** ENTRIES PROVIDED follows **

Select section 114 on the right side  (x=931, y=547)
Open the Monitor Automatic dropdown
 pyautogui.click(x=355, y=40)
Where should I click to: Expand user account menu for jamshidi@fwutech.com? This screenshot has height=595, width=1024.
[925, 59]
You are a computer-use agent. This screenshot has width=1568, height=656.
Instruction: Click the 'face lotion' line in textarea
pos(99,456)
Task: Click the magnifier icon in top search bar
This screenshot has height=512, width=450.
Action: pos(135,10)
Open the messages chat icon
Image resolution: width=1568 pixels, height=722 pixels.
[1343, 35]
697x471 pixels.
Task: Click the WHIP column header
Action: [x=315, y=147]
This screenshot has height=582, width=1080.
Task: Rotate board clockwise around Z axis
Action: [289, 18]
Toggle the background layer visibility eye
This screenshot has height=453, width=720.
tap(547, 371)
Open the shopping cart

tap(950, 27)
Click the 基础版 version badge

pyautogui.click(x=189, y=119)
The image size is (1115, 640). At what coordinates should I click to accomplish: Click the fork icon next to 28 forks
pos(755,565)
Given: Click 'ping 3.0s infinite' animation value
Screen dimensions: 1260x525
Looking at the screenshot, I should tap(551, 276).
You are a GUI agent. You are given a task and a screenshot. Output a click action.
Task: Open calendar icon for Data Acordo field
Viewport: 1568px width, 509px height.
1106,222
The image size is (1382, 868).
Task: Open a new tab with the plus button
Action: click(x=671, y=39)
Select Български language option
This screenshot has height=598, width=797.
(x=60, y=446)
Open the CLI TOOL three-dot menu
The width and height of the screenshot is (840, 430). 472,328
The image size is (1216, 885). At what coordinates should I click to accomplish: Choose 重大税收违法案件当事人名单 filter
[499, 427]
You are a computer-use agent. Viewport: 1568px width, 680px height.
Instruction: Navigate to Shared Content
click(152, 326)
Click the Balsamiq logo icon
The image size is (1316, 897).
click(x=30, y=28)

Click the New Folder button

** End of ENTRIES PROVIDED **

Reproduce, with no other lines, the one containing "Screen dimensions: 1260x525" and all lines after it through the end of the data above.

# ANSWER TO THE PROBLEM
Screen dimensions: 1260x525
Looking at the screenshot, I should tap(551, 276).
You are a GUI agent. You are given a task and a screenshot. Output a click action.
Task: Open calendar icon for Data Acordo field
Viewport: 1568px width, 509px height.
1106,222
The image size is (1382, 868).
Task: Open a new tab with the plus button
Action: click(x=671, y=39)
Select Български language option
This screenshot has height=598, width=797.
(x=60, y=446)
Open the CLI TOOL three-dot menu
The width and height of the screenshot is (840, 430). 472,328
The image size is (1216, 885). At what coordinates should I click to accomplish: Choose 重大税收违法案件当事人名单 filter
[499, 427]
You are a computer-use agent. Viewport: 1568px width, 680px height.
Instruction: Navigate to Shared Content
click(152, 326)
Click the Balsamiq logo icon
The image size is (1316, 897).
click(x=30, y=28)

Click the New Folder button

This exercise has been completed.